To assess the complication rates of pars plana vitrectomy (PPV) among older Americans and to determine whether rates of adverse events and additional operations have changed during the past decade.
Claims data were reviewed to identify all adults aged 68 years or older in the 5% Medicare sample who underwent their first PPV during 1994-1995, 1999-2000, and 2004-2005. One-year rates of severe complications (endophthalmitis, suprachoroidal hemorrhage, or retinal detachment), less severe complications, receipt of an additional operation, and blindness were calculated and compared among the 3 groups using Cox regression. Analyses were adjusted for prior adverse events (during the previous 3 years), demographic characteristics, and comorbid conditions.

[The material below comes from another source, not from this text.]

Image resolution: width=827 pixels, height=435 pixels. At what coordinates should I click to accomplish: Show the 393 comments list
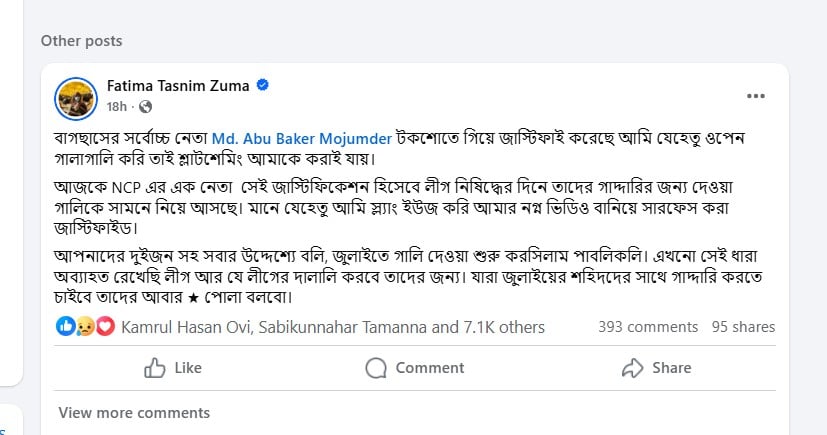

The 1994-1995, 1999-2000, and 2004-2005 cohorts had 3263, 5064, and 5263 patients, respectively. The 1-year severe complication rates did not differ among the 3 groups (range, 4.8%-5.5%). The hazard of a less severe complication or an additional operation was higher in the 2004-2005 cohort than in the earlier cohorts (P < .05 for all comparisons). The hazard of endophthalmitis was higher in black individuals (P = .07) and those of other races (P = .02) than in white patients.
During the past decade, rates of severe complications after PPV remained stable, but rates of less severe complications and subsequent operations increased. Future studies should explore the potential factors that explain these changes and the alarming elevated incidence of post-PPV endophthalmitis among nonwhite individuals.